Now imagine you want a program — call it HaltChecker — that can analyze any program and tell you if it halts. Too bad it can’t exist.

Proof by contradiction

Assume HaltChecker(program, input) exists. It returns True if the program halts, False if it loops forever.

Now let’s be devious:

def paradox(program):
    if HaltChecker(program, program):
        # It says we halt? Cool, let's loop forever.
        while True:
            pass  # spite
    else:
        # It says we loop forever? Let's halt immediately.
        return  # gotcha

What happens when we run paradox(paradox)?

Case 1: HaltChecker says paradox(paradox) halts. → So paradox enters the infinite loop. It doesn’t halt. → HaltChecker was wrong. Contradiction.

Case 2: HaltChecker says paradox(paradox) loops forever. → So paradox returns immediately. It halts. → HaltChecker was wrong. Contradiction.

Both cases contradict. Therefore, HaltChecker cannot exist. QED.

The program literally asks, “What will I do?” and then does the opposite. It’s a self-referential paradox.

Why Should You Care?

The implications of this are:

  • No perfect bug detector — Many bugs reduce to the halting problem. “Does this code ever access memory it shouldn’t?” is equivalent to asking if certain code paths halt.

  • No perfect virus scanner — Determining if a program is malicious often means figuring out what it does. Which can require solving halting.

  • No perfect optimizer — Many optimizations require knowing if code paths are reachable. Which can reduce to halting.

  • Rice’s Theorem makes it worse — Any non-trivial property of program behavior is undecidable. The only decidable properties are the ones that are true for all programs or none.

But My IDE Catches Bugs?

Yes, but with caveats. Your IDE can:

  • Check syntax (decidable)
  • Check types (mostly decidable)
  • Flag some bugs (conservative guesses)

Your IDE cannot:

  • Guarantee no infinite loops
  • Guarantee no bugs
  • Prove your program is correct

It uses approximations.

Approximations

  • Time limits — “Can’t prove it halts, but I’ll kill it after 10 seconds.” Operating systems do this constantly.

  • Restricted languages — Some languages (Coq, Agda) don’t allow general recursion — all functions must provably terminate. You lose expressiveness, but you gain guarantees.

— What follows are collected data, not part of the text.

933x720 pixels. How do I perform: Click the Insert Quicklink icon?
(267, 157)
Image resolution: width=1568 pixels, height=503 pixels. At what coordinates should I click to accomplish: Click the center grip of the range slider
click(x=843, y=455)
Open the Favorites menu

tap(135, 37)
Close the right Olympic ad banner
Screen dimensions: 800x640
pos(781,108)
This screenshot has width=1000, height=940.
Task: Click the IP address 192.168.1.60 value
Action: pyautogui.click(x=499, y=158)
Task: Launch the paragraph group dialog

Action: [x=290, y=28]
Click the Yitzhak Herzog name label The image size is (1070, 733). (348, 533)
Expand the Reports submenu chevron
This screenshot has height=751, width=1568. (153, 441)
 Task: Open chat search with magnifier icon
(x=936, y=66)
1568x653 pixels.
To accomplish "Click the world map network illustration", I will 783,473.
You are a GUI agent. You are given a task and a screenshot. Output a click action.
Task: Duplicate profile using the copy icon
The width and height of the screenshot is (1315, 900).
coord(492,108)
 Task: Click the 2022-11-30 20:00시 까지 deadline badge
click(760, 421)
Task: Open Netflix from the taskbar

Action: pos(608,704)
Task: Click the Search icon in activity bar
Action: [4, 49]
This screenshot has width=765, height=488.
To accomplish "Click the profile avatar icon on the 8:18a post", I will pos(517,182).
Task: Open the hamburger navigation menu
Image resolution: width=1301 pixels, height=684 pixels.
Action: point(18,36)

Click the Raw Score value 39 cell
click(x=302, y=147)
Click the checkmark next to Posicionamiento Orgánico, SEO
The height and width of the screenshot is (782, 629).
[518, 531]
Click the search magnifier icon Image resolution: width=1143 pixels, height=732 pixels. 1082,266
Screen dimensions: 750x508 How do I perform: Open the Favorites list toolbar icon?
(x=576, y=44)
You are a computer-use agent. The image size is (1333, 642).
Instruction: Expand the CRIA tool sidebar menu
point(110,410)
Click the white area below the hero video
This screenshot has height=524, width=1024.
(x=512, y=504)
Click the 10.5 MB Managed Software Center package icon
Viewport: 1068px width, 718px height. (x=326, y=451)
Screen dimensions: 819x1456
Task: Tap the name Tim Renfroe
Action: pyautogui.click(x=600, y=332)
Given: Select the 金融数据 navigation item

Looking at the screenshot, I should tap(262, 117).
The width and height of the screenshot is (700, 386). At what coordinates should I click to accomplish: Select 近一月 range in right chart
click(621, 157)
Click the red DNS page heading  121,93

  • Heuristics — We can catch obvious infinite loops:

while True:  # yeah, this isn't stopping
    pass

We can use loop bound analysis, termination checkers, static analysis.

The Philosophical Bit

The halting problem says: there are true statements about programs that no algorithm can prove.

This connects to Gödel’s Incompleteness Theorems (1931): any sufficiently powerful mathematical system contains true statements that cannot be proven within that system.

Turing showed computation has the same ceiling. Some questions are perfectly well-defined but algorithmically unanswerable.

Questions this raises:

  • Can humans solve problems computers can’t? (Debatable)
  • Does the brain have computational limits? (Probably)
  • Are some truths fundamentally unknowable? (Perhaps)

The Hierarchy of Impossible

Just when you thought it couldn’t get worse: the halting problem is only level one of an infinite hierarchy.

  • Level 0: Decidable.
  • Level 1: The halting problem. Undecidable.
  • Level 2: “Does a program with a halting oracle halt?” Still undecidable.
  • Level 3: “Does a program with a level-2 oracle halt?” And so on.

This is the Arithmetic Hierarchy. It goes forever. Each level is strictly harder than the last.

The universe of computation is full of increasingly impossible questions. The halting problem is just the door.